Interview with Don Newman
/Don Newman, one of Canada’s most respected and trusted journalists will lend his experience and balanced perspective to a national conversation on palliative care in November, 2016. As Chairman of the lay panel for the Palliative Care Matters consensus development phase, Newman’s skill and diplomacy will be drawn upon to help shape a national vision for palliative care. Here he shares his views on the importance of a national approach, and why he feels that now is the time to take action to the benefit of all Canadians.
Why do you believe it is vital to reach a consensus on palliative care in Canada right now?
As the population continues to age the need for palliative care will increase. People live longer, but to an important degree as they live longer they are more susceptible to the illnesses of old age. Dementia and Alzheimer's are just two examples, but there are many others as well.
Going forward, the demand for palliative care will become acute. We must act now to agree on best practices for providing palliative care, how is it to be financed in relation to traditional ongoing health care, and the mix of private care and public care that will be available.
What is it about this initiative that compelled you to become involved?
This initiative has a particular appeal.
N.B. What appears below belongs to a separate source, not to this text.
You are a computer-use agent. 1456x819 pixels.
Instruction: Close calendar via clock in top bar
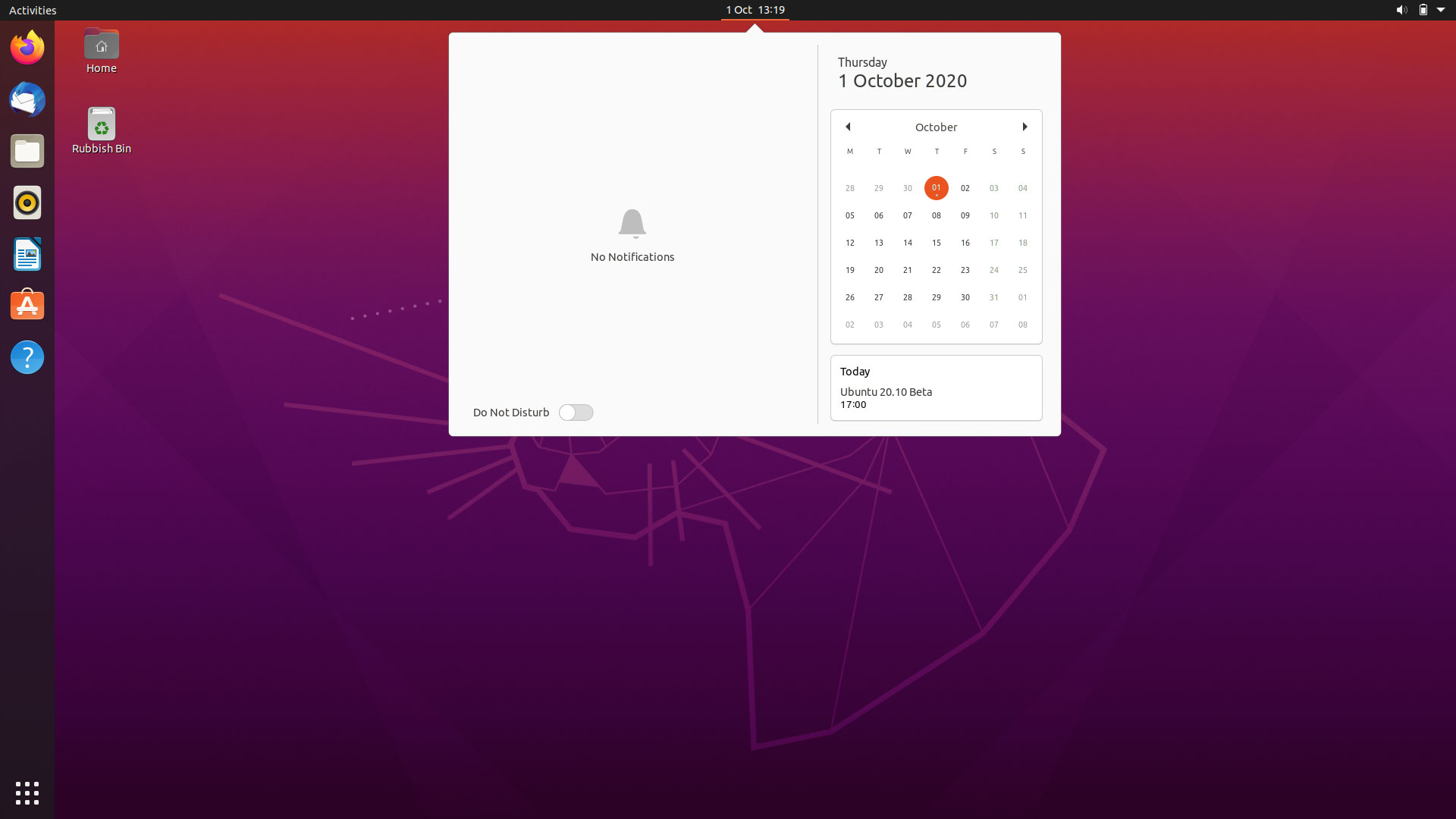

It has been launched by Covenant Health in Alberta, is being held in Ontario in the national capital of Ottawa and has attracted people from around the country.
Beyond that, it is being held at the time when federal and provincial deputy health ministers are near the end of their negotiations for a new federal-provincial health accord.
When the last accord was negotiated in 2004, money was specifically committed to the illnesses of the aging baby boomers: cardiac care and joint replacement. Twelve years later priorities have shifted somewhat – and during the life of a new accord, will shift even more.
Palliative care will become an ever increasing function of the health care system. Now is the time to be thinking how best to deliver it.
Do you know of friends or family members who have received palliative care?
In 1993, a member of my family was diagnosed with terminal cancer. Despite chemotherapy, a year later she could no longer get out of bed. Fortunately, Ontario had a program of home care for terminally ill cancer patients in the later stages of life. Through that system of palliative care she was able to remain to the end in her home --- something that was very important to her.
What would you like to see as the legacy of this initiative?
The legacy of this conference should be threefold.
Public awareness that palliative care is an increasingly large and important part of health care in Canada is primary.
From that must come a consensus on minimum standards of care across the country, adequate funding to provide them, and ready accessibility when required.
Finally, the Canadian people need to take ownership of our findings, and through them the country's ministers of health and the governments in which they serve.
If that all happens, then Canadians will have a program of palliative care across the nation worthy of a compassionate, 21st century country.